GOAL OF THE EXERCISE:
Continue the fact sheet below on fossil fuel divestment by New York's public pension funds, starting right after its final sentence.

SOURCE PASSAGE:
— Start —

Fact Sheet: Why Divestment is the Costly Choice for New York Pensioners


Proposals have been introduced in the New York State legislature to force New York’s public pension fund managers to divest all of New York’s fossil fuel assets by 2020 and all coal holdings within one year.  Unfortunately for New York state retirees, these proposals ignore the financial reality of divesting.

As New York State Comptroller Thomas DiNapoli stated recently:

“My fiduciary duty requires me to focus on the long term value of the Fund.  To achieve that objective the Fund works to maximize returns and minimize risks.  Key to accomplishing this objective is diversifying the Fund’s investments across sectors and asset classes—including the energy sector, where fossil fuels continue to play an integral role in powering the world’s electricity generators, industry, transportation, and infrastructure.”

In fact, a report by Sonecon found that “over FYs 2005-2013, oil and natural gas investments, which represented 5.0 percent of the total assets of New York’s two largest public employee pension plans, contributed 9.8 percent of the plans’ total gains.”

— End —

PROVIDED MATERIAL:
— Start —

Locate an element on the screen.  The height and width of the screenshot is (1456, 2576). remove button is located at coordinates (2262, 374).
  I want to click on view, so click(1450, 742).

— End —

WRITTEN ANSWER:
DiNapoli has also correctly noted that divesting stands in contradiction to having a voice within companies:

“Active engagement with the companies and managers in whom we invest [is] an integral component of addressing climate change risk to the Fund… simply put, if we don’t own any energy sector stocks, we lose our vote and our voice when it comes to the future of these companies.”

This road of engagement over costly, symbolic divestment is a much safer option for the more than 1 million members, retirees and beneficiaries that depend on the New York Pension Fund to support their daily life. Hopefully other state leaders will listen.